A Nightmare on Elm Street (2010)

½*/****
starring Jackie Earle Haley, Kyle Gallner, Rooney Mara, Katie Cassidy
screenplay by Wesley Strick and Eric Heisserer
directed by Samuel Bayer

by Walter Chaw Listen, I like remakes. I think that for the same reason no one complains about a new production of “Hamlet”, no one should complain about the umpteenth iteration of Invasion of the Body Snatchers. I like the new Dawn of the Dead better than the original, the new The Manchurian Candidate almost as much; I’m not trying to start an argument, I’m simply saying that I don’t hate the new A Nightmare on Elm Street on principle. I hate the new A Nightmare on Elm Street because it really sucks. Samuel Bayer’s ridiculously amateurish take on the franchise earns the only nod it deserves by going all the way with the loathsomeness of its Freddy Krueger (Jackie Earle Haley). Otherwise, it’s strictly jump-scare theatre, a geek leaping from the bushes, clashing cymbals, in the very imitation of a jack-in-the-box for ninety soul-sucking minutes. For what it’s worth, it drags its claw along the text of the Wes Craven original pretty faithfully, down to recreating a few of the kills and resurrecting the iconic body-bag sequence, all to drastically diminished returns. To say the movie’s not scary in the slightest is both a surprise and not at all a surprise. But it is a shame, considering that Craven’s oneiric A Nightmare on Elm Street is an inventive, nasty little low-budget chiller with enough of a thought in its head to germinate a beloved franchise and a proud member of the bogey pantheon.

Begin with mopey Nancy (Rooney Mara), waiting tables at an all-night café for the bemusement of classmate admirers and hangers-on when hunky Dean (Kellan Lutz) appears to kill himself over a cup of old coffee and, we presume, one-a them pieces of apple pie with a slice of American melted on top. It’s all so very Edward Hopper, thinks director Bayer, and it leads into the interminable series of “am I dreaming” shuck-and-jives that comprise the rest of it.

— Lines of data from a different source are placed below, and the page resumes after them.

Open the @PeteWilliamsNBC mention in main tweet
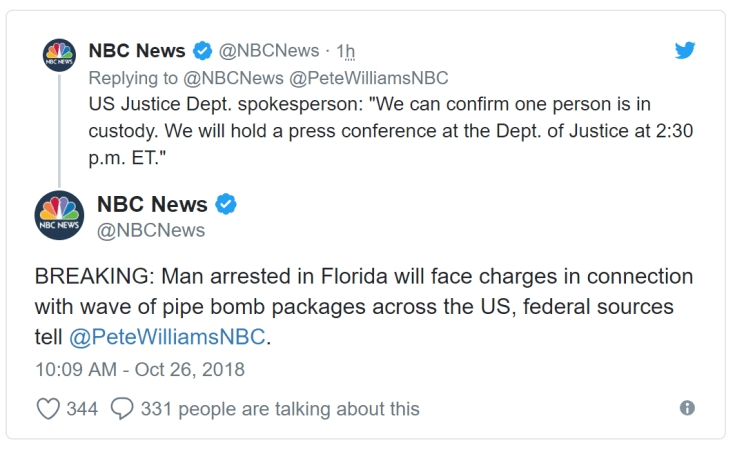This screenshot has width=735, height=452. 168,337
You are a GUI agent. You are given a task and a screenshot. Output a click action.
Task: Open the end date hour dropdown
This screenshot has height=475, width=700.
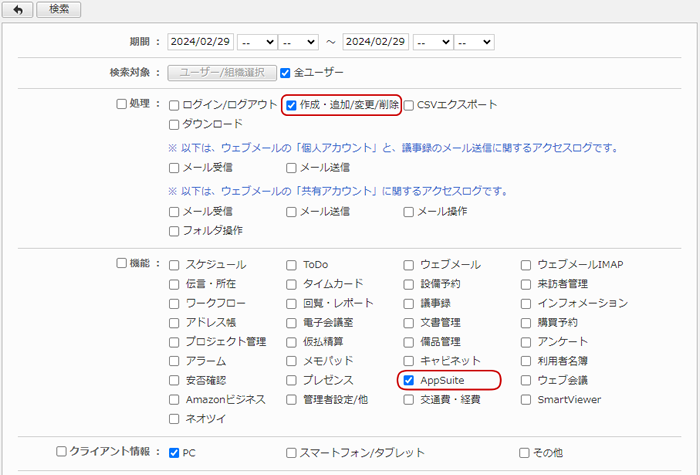[x=433, y=42]
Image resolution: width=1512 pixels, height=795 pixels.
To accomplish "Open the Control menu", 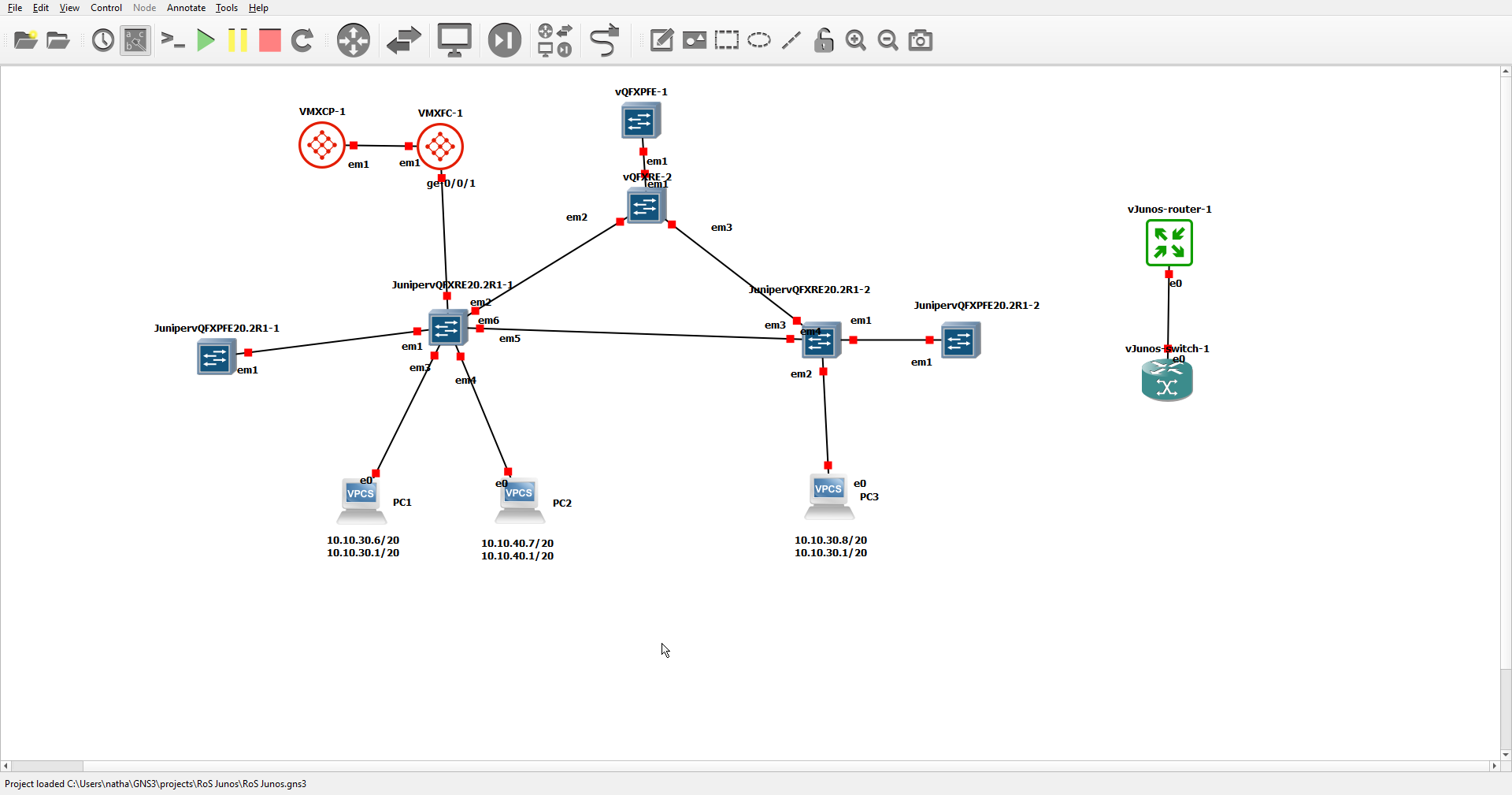I will pos(105,8).
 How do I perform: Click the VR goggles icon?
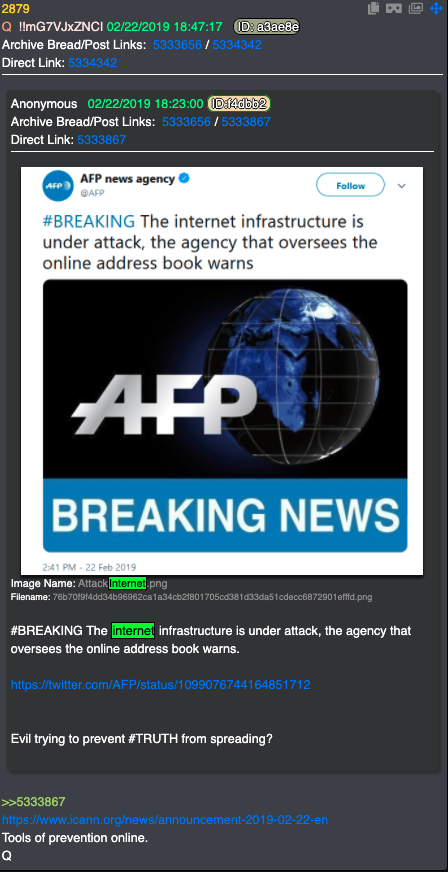click(394, 8)
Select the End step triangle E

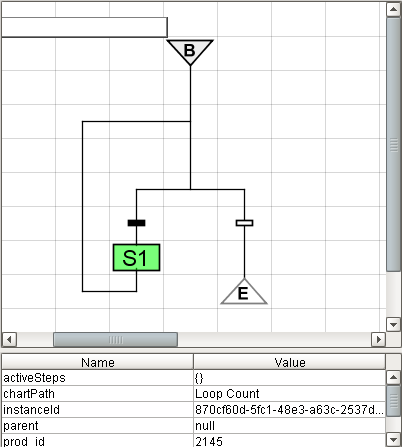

There’s too much talk, the faux mood is pasted-on like one of those MBW pop-art products™, and decades of knowing what Freddy looks and acts like means that his delayed entrance doesn’t establish tension so much as it inspires a crippling case of clock-watching. The picture’s a bit of a cock-tease, too, in that it’s not creative in its gore, and when it does splatter blood, it’s of the knob-cheesing CGI variety–never mind that the filmmakers lack even the decency to offer up some tits à la the also-terrible Friday the 13th reboot. There’s nothing to recommend it, then, except a narrative for dummies that has people not believing people until they do, people falling asleep in the damnedest places (I love the nap hero nerd Quentin (Kyle Gallner) takes while swimming laps), and this desperate, deadening repetition of situations and resolutions that speaks volumes about the creative vacuum at the middle of this thing.

Haley is excellent for what he’s given, but he’s not given much. The moments in which he’s not being sped-up or flash-edited into inconsequence–when he’s allowed to deliver a line like the famous “I’m your boyfriend now!”–reveal a glimpse of what could have been. He’s disgusting and unrepentant, a bit of a bully, and, posing as he will throughout the film as a teacher at a blackboard, representative of the kinds of real nightmares parents have for their children. Ideally an allegory for what kids can’t be protected against (Craven’s film is the spiritual sequel to his own Last House on the Left), A Nightmare on Elm Street, in its dunderheaded way, decides instead to be post-modern, making references to stuff like Pulp Fiction and The Frighteners in the reflexive way of morons grasping at straws. A piece with the stink of failure reeking out of it in a fetid stream from its deeply familiar prologue through to its deeply stupid resolution, it inspires this yearning to watch movies that did this material right. (Count that as a positive, I guess.) Not the 1984 version, necessarily, but stuff along the lines of Bernard Rose’s Paperhouse and Candyman; one can only imagine what a Rose-directed Elm Street might be like, expecting at the least soulfulness and tragedy, as well as a real fear stemming from an understanding of exactly how helpless we are once we release our children into the world. Be grateful, at least, that when it ends, A Nightmare on Elm Street is like a dream upon waking: poof, and it’s gone just like that.